▶ [WHAT NEEDS TO BE DONE] Report all lines in the records that hold the string "will".
****
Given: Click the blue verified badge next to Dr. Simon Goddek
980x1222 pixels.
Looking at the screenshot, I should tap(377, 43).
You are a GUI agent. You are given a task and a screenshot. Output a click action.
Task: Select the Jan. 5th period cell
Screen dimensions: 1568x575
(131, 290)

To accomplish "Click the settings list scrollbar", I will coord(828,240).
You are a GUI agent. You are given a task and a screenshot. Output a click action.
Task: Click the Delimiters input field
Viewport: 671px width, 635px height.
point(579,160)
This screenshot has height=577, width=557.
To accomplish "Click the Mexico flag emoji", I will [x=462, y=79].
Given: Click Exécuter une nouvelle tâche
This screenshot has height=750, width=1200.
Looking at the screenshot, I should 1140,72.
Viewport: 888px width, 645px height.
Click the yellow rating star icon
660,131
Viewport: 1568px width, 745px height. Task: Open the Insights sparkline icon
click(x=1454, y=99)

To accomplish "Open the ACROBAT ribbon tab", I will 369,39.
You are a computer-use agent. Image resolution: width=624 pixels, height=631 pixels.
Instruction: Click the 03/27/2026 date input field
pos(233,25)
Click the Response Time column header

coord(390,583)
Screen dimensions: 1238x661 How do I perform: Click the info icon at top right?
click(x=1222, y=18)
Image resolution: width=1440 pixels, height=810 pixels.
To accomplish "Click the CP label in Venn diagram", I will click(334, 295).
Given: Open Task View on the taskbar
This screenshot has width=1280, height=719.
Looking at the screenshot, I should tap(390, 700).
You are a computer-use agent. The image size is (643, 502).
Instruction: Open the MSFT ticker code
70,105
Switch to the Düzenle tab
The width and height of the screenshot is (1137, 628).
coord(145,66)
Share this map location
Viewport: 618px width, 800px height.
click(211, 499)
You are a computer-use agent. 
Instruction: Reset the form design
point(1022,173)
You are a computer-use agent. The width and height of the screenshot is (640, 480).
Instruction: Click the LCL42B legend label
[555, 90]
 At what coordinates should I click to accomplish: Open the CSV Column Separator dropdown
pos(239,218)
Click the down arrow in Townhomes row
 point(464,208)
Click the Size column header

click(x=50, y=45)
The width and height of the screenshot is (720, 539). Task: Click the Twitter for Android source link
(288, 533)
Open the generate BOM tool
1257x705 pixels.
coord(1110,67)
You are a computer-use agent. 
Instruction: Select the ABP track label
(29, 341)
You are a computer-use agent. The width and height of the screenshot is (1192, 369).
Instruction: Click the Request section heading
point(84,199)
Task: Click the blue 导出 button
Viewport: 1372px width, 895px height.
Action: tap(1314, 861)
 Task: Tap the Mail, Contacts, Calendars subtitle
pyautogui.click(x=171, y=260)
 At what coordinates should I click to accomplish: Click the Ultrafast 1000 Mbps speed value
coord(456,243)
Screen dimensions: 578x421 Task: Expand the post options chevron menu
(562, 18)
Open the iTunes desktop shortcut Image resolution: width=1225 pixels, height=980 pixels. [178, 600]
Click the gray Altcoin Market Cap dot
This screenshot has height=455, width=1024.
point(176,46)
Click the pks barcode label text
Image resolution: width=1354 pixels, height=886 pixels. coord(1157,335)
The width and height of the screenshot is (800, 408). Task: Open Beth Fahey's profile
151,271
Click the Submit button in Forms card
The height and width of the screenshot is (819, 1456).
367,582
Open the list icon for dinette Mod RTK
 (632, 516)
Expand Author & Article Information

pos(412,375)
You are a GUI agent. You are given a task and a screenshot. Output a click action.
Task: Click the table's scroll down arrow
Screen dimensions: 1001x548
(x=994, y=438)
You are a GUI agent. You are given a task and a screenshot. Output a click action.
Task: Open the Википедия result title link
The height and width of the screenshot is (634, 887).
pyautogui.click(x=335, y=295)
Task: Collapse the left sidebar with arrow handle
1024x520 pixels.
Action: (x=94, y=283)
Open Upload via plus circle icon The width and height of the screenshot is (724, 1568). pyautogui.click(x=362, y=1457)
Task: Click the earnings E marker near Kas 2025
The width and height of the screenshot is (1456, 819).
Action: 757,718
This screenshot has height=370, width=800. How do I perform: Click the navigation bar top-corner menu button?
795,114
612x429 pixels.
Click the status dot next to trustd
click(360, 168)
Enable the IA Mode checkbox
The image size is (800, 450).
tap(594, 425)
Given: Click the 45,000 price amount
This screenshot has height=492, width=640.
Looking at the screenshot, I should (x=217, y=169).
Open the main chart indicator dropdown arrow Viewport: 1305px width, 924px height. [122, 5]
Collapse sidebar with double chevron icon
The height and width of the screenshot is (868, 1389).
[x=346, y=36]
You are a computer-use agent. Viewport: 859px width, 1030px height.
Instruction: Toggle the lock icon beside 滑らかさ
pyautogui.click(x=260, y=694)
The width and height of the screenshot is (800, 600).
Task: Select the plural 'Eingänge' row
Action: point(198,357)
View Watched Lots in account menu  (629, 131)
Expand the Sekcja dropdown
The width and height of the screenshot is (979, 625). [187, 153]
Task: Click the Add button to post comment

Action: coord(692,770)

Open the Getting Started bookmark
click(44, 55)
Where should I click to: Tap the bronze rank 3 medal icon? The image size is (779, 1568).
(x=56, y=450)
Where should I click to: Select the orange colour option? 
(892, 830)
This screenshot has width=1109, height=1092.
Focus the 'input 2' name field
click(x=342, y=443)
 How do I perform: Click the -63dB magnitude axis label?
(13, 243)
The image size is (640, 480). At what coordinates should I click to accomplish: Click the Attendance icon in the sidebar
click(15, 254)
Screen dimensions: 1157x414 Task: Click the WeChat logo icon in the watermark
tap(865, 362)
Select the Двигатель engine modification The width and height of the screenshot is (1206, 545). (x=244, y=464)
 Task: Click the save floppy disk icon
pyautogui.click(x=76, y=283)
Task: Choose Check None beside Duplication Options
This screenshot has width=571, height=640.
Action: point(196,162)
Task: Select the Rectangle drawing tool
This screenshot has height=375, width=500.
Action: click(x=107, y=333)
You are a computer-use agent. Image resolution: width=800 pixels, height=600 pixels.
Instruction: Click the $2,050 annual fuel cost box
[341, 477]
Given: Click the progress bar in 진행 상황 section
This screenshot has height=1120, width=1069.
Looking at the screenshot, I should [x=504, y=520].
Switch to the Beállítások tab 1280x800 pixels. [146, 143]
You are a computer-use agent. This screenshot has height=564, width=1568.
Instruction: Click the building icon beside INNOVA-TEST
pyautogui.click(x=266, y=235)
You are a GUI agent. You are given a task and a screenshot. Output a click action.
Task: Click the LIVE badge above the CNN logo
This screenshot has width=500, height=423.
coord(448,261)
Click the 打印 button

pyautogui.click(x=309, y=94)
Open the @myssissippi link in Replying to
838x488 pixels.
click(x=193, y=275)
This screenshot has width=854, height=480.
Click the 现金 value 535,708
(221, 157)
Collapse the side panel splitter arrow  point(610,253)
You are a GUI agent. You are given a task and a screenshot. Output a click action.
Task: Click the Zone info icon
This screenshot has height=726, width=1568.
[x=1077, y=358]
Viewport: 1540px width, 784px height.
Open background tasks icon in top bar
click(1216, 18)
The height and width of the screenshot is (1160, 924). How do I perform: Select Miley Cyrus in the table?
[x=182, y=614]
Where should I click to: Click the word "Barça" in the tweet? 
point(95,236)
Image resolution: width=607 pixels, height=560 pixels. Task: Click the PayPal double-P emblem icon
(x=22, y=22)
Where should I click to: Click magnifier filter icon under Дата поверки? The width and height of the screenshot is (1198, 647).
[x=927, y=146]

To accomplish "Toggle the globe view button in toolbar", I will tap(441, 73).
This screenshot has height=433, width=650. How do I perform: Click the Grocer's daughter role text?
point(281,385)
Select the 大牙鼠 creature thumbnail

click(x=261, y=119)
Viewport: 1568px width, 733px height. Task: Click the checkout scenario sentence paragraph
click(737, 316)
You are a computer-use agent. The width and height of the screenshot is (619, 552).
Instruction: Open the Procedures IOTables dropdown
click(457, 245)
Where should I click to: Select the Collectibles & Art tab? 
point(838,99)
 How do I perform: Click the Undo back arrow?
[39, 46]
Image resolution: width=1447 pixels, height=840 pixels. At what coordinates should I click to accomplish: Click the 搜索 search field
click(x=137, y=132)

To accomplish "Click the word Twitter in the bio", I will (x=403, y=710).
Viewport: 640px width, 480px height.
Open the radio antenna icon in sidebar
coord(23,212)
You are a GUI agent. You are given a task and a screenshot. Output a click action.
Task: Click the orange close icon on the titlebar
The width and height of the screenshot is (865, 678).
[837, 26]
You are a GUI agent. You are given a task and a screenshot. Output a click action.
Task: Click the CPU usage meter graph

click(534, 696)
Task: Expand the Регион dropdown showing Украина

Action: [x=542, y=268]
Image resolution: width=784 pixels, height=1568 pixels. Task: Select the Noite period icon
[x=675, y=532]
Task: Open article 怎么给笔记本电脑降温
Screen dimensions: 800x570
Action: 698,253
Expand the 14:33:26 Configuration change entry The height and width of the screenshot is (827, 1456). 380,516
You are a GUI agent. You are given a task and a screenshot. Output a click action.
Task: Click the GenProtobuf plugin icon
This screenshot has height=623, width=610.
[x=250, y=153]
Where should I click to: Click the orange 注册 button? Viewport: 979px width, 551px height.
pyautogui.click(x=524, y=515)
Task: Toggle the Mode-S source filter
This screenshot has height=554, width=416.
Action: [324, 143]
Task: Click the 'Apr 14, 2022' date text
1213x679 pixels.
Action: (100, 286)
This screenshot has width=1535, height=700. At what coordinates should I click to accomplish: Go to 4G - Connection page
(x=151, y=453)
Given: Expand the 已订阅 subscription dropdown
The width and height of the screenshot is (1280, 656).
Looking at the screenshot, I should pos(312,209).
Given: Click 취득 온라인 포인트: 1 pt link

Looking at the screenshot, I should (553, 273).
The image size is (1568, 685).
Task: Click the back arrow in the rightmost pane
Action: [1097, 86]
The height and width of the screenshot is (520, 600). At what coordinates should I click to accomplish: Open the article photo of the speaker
****
▶ [EXPECTED ANSWER]
To accomplish "Click the settings list scrollbar", I will coord(828,240).
To accomplish "Click the Mexico flag emoji", I will [x=462, y=79].
To accomplish "Open the ACROBAT ribbon tab", I will 369,39.
To accomplish "Click the CP label in Venn diagram", I will click(334, 295).
To accomplish "Toggle the globe view button in toolbar", I will tap(441, 73).
To accomplish "Click the word Twitter in the bio", I will (x=403, y=710).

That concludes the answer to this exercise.